> [Exercise]
Your job is to set down the stretch of entries that opens with the line containing "Task: Expand the browser tab search dropdown" and closes with the line containing "Click the ad info". Keep both end lines, copy each exactly, and add nothing.

[Stored data entries]
* * * * *

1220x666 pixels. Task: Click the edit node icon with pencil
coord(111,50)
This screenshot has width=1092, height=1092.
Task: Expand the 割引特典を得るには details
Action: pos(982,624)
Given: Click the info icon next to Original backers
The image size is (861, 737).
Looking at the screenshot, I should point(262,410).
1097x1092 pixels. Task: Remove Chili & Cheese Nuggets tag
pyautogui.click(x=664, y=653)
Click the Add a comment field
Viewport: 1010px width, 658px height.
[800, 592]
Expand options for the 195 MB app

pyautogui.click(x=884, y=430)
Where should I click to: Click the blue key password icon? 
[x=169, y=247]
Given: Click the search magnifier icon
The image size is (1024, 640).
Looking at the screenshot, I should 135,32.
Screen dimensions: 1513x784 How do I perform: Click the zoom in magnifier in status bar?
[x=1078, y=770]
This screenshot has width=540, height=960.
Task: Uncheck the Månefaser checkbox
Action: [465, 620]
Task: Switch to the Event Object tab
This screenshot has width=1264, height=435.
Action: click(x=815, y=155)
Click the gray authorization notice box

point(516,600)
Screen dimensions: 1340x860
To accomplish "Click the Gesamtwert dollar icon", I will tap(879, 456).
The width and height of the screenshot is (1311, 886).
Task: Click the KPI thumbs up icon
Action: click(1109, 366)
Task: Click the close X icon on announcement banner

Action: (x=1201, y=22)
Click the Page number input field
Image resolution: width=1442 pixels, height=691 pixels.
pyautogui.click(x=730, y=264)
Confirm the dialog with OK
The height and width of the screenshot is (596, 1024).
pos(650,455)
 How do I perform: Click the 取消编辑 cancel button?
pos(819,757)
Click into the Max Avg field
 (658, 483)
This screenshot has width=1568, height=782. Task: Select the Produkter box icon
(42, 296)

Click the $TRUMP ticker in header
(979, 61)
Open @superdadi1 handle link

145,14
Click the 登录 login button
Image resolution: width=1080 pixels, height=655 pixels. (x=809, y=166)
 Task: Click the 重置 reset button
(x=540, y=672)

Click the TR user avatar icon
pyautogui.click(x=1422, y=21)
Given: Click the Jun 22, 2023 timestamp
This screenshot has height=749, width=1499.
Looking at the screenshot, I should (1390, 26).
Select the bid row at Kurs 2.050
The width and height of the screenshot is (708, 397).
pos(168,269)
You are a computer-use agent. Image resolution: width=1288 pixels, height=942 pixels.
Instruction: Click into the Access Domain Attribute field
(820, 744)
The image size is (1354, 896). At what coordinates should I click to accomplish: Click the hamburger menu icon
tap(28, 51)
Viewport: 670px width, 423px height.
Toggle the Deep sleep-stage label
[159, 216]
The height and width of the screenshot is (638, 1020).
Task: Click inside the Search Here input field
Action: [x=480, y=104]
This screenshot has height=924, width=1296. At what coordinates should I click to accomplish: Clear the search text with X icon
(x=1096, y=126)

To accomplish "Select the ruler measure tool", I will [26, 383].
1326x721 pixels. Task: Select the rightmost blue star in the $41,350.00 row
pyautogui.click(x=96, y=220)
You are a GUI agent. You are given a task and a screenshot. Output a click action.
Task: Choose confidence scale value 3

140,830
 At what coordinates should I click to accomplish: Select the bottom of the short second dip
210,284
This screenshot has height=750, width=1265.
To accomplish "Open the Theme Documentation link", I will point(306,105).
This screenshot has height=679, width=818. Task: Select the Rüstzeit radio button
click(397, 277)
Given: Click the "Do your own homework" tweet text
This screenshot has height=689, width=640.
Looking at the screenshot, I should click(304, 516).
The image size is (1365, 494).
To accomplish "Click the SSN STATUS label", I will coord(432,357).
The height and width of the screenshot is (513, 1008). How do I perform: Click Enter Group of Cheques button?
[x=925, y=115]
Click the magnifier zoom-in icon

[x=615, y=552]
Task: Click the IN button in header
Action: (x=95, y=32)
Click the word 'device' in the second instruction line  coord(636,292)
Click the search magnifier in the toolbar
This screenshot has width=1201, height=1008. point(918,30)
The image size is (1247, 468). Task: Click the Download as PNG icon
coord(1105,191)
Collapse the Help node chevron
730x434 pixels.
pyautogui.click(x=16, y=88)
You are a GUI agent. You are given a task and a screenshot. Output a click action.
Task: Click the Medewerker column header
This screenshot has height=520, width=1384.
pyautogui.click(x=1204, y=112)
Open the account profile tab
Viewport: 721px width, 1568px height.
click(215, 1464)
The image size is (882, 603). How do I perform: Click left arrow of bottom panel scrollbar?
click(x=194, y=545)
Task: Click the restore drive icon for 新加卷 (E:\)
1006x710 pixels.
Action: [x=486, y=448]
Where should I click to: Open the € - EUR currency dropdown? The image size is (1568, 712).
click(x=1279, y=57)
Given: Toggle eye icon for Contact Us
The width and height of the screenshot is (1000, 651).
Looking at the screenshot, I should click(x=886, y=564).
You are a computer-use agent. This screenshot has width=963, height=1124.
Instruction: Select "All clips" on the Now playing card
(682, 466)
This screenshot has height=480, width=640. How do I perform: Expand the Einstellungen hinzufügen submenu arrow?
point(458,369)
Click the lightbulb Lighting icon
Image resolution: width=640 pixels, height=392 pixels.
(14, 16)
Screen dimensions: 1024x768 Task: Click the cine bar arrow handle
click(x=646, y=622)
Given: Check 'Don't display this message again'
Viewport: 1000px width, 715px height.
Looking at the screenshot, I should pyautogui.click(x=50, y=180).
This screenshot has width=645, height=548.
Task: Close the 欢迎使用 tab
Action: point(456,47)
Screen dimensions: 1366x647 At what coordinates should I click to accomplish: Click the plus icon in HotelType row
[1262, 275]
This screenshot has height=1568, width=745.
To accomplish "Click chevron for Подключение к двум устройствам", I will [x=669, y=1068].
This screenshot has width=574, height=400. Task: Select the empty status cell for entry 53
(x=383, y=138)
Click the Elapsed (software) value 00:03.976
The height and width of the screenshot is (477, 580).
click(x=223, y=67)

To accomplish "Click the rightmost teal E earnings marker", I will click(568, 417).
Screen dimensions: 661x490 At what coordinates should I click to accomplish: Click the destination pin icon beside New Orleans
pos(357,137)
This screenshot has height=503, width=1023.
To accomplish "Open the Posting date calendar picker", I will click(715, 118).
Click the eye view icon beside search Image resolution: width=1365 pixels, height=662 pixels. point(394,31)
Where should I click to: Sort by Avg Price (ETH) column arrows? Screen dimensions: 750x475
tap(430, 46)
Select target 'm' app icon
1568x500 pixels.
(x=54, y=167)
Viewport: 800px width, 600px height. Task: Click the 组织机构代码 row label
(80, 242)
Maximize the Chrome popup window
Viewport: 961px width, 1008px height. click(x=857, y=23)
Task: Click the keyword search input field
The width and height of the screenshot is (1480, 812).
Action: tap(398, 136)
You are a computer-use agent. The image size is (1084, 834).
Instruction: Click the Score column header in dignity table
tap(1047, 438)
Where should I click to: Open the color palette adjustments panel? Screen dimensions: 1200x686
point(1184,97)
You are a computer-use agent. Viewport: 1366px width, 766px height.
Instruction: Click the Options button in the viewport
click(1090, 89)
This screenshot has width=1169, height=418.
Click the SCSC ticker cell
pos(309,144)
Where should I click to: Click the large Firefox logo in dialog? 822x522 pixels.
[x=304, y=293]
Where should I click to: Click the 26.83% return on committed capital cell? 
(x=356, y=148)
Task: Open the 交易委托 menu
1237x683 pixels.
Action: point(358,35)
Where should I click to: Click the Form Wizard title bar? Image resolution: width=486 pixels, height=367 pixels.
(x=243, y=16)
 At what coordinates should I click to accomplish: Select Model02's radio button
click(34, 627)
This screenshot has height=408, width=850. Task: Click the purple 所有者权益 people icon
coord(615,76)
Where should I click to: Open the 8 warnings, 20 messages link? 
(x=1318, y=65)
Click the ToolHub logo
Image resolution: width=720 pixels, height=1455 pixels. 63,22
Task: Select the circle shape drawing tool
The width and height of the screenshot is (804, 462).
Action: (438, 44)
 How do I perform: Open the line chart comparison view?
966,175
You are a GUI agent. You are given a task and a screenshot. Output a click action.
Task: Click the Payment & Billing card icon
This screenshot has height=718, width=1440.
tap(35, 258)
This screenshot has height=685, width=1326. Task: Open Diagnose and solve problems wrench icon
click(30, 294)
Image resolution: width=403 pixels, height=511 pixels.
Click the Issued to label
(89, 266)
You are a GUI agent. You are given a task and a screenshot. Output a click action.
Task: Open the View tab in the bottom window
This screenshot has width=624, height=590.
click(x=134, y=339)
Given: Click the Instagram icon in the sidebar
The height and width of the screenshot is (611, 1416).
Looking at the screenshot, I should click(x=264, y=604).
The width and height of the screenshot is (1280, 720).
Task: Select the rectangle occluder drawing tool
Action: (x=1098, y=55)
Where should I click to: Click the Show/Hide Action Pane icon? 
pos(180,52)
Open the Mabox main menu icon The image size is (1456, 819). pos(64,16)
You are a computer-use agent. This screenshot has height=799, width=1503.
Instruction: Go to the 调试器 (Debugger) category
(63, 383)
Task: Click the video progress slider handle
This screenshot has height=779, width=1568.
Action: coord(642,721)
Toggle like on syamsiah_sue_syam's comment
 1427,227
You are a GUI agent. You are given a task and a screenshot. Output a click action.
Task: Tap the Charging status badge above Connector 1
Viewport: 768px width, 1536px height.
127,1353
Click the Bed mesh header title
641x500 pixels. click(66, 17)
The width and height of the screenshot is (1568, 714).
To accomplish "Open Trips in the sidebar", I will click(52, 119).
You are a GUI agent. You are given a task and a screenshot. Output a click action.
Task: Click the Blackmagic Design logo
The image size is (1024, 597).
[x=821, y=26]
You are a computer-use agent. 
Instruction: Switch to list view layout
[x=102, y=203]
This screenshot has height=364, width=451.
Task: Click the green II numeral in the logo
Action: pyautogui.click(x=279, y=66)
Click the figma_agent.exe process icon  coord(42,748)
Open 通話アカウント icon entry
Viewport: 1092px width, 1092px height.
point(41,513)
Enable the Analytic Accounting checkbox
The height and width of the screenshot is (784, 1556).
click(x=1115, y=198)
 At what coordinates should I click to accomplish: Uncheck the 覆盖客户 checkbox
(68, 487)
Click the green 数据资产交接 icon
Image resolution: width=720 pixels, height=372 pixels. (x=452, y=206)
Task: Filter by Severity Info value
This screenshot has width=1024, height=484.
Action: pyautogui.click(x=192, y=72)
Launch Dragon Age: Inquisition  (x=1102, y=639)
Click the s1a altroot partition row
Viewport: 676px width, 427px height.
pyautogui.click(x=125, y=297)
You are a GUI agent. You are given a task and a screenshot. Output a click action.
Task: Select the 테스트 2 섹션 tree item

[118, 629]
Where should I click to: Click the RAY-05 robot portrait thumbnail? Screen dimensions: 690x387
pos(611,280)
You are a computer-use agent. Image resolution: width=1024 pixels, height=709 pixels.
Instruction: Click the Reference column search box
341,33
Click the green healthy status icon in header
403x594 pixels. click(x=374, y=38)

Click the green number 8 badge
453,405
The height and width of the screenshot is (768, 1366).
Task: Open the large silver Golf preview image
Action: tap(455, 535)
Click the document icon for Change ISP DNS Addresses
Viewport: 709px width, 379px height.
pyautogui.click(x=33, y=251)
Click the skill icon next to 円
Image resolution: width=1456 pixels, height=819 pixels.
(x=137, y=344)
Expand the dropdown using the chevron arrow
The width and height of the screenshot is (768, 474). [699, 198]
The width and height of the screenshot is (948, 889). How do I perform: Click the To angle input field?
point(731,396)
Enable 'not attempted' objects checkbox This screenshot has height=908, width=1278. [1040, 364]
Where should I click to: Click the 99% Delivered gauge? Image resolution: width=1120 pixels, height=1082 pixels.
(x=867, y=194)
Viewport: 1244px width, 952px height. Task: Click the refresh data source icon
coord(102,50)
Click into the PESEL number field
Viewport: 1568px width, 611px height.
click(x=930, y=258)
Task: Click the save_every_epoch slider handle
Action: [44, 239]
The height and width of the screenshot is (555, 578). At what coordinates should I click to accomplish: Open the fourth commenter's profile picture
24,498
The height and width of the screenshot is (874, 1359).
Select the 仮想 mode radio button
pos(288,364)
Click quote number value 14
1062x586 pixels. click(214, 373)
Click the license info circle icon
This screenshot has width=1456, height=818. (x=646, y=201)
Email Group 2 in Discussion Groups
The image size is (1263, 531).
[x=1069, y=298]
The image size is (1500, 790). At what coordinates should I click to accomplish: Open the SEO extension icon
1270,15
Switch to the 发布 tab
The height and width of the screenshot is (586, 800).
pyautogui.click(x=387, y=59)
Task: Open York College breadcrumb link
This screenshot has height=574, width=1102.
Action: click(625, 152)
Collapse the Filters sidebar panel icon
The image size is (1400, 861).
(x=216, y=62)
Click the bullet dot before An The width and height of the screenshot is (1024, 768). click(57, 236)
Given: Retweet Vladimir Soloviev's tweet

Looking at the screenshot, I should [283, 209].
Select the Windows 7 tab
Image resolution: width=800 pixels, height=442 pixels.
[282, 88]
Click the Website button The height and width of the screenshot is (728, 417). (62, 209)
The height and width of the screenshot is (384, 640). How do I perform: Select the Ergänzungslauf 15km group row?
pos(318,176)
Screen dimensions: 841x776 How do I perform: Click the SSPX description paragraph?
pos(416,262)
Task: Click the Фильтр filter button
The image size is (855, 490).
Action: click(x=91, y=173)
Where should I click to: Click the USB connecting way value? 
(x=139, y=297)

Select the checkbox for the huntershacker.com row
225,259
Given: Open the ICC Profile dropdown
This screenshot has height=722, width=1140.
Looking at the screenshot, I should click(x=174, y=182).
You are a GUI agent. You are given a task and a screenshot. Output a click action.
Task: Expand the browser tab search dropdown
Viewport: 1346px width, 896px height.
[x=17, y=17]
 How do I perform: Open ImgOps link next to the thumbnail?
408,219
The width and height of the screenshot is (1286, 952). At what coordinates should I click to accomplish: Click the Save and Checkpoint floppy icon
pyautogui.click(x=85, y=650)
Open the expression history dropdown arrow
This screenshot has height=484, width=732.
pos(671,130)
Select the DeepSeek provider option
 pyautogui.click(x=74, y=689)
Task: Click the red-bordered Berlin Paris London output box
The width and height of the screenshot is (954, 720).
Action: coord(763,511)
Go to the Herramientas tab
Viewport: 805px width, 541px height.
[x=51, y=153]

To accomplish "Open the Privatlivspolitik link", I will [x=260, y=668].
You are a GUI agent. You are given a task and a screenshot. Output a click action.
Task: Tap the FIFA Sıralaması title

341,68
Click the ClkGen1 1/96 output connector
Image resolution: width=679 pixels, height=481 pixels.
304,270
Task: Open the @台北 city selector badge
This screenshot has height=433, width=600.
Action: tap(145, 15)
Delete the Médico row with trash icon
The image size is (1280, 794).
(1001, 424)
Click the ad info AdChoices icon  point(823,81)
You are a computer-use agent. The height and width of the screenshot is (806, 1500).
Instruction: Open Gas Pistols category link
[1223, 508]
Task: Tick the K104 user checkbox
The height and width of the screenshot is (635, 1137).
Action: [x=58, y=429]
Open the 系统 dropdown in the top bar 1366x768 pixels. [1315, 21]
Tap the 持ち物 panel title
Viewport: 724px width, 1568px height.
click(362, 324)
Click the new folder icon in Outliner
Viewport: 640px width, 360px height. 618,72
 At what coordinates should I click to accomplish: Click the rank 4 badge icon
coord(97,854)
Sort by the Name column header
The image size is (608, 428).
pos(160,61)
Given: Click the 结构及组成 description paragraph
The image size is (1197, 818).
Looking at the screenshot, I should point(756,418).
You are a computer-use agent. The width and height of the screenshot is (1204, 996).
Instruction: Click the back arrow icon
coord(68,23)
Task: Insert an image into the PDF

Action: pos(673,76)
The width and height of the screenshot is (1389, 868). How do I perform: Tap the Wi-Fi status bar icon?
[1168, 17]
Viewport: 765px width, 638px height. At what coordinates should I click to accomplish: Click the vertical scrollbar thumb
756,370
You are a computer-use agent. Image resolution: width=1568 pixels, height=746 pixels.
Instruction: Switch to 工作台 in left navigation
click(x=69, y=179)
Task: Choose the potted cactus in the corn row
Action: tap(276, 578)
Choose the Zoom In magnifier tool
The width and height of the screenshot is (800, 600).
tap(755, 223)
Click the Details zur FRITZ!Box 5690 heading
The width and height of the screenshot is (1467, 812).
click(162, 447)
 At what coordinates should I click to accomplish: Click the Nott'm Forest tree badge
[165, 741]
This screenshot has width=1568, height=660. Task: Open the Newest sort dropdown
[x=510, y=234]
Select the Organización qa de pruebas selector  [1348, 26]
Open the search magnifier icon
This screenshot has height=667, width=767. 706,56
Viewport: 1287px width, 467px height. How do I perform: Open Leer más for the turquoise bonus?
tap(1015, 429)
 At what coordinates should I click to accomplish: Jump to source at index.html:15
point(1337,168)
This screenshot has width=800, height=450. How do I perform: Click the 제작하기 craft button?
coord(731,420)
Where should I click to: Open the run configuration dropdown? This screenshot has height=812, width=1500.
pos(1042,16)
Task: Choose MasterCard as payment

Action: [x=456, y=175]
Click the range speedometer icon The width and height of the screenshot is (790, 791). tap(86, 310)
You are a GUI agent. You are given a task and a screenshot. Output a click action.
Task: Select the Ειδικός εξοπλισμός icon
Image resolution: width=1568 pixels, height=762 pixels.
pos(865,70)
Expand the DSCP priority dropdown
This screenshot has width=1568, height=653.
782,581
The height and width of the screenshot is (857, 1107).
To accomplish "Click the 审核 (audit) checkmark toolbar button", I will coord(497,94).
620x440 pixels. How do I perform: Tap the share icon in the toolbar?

* * * * *

> [Result for this task]
Task: Expand the browser tab search dropdown
Viewport: 1346px width, 896px height.
[x=17, y=17]
 How do I perform: Open ImgOps link next to the thumbnail?
408,219
The width and height of the screenshot is (1286, 952). At what coordinates should I click to accomplish: Click the Save and Checkpoint floppy icon
pyautogui.click(x=85, y=650)
Open the expression history dropdown arrow
This screenshot has height=484, width=732.
pos(671,130)
Select the DeepSeek provider option
 pyautogui.click(x=74, y=689)
Task: Click the red-bordered Berlin Paris London output box
The width and height of the screenshot is (954, 720).
Action: coord(763,511)
Go to the Herramientas tab
Viewport: 805px width, 541px height.
[x=51, y=153]

To accomplish "Open the Privatlivspolitik link", I will [x=260, y=668].
You are a GUI agent. You are given a task and a screenshot. Output a click action.
Task: Tap the FIFA Sıralaması title

341,68
Click the ClkGen1 1/96 output connector
Image resolution: width=679 pixels, height=481 pixels.
304,270
Task: Open the @台北 city selector badge
This screenshot has height=433, width=600.
Action: tap(145, 15)
Delete the Médico row with trash icon
The image size is (1280, 794).
(1001, 424)
Click the ad info AdChoices icon  point(823,81)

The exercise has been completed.